The only practical reason for living by the beach in Santa Monica is the view from the balcony when your heart’s been shattered. As you watch the angry surf pounding the foamy sand in the orange-and-pink glow of sunset, it’s a lot easier to think about drowning yourself.
Oh, Zack.
I suppose there were subtle hints right from the start: the engagement ring, the wedding invitation, and the thirty-eight pictures of the same woman plastered across his office. But Ryan was misleading too—and look how that turned out.
TRAVIS PUCKETT’S BOYFRIEND CHECKLIST
Name: Ryan Duration: 7 weeks
Occupation: Bartender
Where we met: West Hollywood
BEGINNER LEVEL
Can say “I love you”
Isn’t hiding another boyfriend
Thinks kissing is sexy
Has a glowy smile
Is at least marginally sensitive
Will probably remember my name the next morning
INTERMEDIATE LEVEL
Can say “I love you” without my saying it first
Likes me enough to tell me I’m special
Trusts me enough to tell me I’m wrong
Always lets me pick the first fortune cookie
Teases me when I need it but knows when to stop
Pursues making me laugh as a hobby
Pretends to like the same things I do even when he doesn’t Misses me when we’re apart
Isn’t afraid to fight with me
Allows me to drive him crazy
Would rather do nothing with me than something by himself Can fall asleep in my lap while I work—and still call it a date TOP-OF-THE-LINE LEVEL
Can say “I love you” with his eyes
Never lies (except to spare my feelings)
Doesn’t worry about losing me because he knows he can’t Forgets there was a time when we didn’t know each other Kisses me for no good reason
Celebrates my faults
Sighs when I hold him
Knows all the lyrics to Flora, The Red Menace (optional)
Strong Points : I could definitely spend the rest of my life with him.
Shortcomings : He killed his last boyfriend (acquitted: involuntary manslaughter).
Comments : The knockout blonde he kept having lunch with wasn’t his lover—she was his attorney.

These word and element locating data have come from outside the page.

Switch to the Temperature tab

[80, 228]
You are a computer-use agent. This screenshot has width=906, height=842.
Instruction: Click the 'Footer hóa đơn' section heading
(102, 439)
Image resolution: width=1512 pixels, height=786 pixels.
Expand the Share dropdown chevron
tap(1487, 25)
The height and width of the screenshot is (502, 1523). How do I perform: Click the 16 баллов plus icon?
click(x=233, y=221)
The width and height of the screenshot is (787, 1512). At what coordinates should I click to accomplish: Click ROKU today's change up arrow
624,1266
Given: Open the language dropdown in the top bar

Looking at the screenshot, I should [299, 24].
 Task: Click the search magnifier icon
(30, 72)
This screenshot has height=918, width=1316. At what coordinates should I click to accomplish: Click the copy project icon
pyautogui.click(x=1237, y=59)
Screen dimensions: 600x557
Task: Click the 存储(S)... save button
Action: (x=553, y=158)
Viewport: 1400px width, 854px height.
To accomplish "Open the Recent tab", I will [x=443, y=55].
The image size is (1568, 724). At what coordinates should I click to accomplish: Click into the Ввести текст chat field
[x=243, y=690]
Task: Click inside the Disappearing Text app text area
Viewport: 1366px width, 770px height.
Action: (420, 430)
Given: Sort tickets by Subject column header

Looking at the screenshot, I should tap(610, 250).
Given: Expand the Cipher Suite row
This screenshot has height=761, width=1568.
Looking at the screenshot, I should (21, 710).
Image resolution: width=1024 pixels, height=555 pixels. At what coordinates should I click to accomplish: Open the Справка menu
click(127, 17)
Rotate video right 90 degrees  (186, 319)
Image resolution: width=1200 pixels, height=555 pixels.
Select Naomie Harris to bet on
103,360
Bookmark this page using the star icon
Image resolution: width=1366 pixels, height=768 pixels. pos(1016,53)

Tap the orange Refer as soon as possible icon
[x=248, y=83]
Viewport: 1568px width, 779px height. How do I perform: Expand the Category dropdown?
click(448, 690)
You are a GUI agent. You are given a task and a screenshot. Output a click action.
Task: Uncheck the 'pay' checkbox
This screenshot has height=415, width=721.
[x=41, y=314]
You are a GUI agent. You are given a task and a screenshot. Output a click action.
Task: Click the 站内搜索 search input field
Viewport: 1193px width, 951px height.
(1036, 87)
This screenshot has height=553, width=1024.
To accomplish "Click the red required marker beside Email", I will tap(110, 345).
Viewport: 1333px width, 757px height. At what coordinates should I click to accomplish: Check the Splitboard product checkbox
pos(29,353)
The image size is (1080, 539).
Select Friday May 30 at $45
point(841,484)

Serves me right for spying on him.
I should have known it was going to be an uphill battle right from Gate 3: Adolescence. First there was a Craig, then there was a kiss, then there was a goodbye, then there were the letters, then he stopped writing to me, and then there was Cardinal Rule Number 1: Never Fall in Love When You’re 17. Not unless you want to spend your entire freshman year at USC learning how to sleep by yourself again. If it hadn’t been for Adam-Down-the-Hall-with-the-Sky-Blue-Eyes, I might have been playing Camille until I was a junior. As it was, I managed to hit the dirt running: before I’d even hung up my Camelot and Fade Out, Fade In posters, I’d inadvertently discovered (through some carefully orchestrated eavesdropping at the Coliseum urinal) that he was a wannabe actor from Chicago. So I wrote my one and only play—a shamefully melodramatic character study about seven ballplayers stuck in the Cubs dugout at Wrigley Field during a rain delay—solely as an excuse to (a) cast him, and 'b( meet him. He didn’t get the part 'much to his boyfriend’s disappointment), but at least I had half a dozen other men in jockstraps to choose from. That was my preliminary encounter with Puckett’s Curse: I wound up with the only all-heterosexual all-male cast in the history of World Theatre. And from there, it really turned ugly.
1. Gregory . We met at my Harvey Milk vigil in November. I was 18, he was 33—an ex-Marine who still wore a high-and-tight, with a chiseled body that didn’t know when to quit. How did I get so lucky?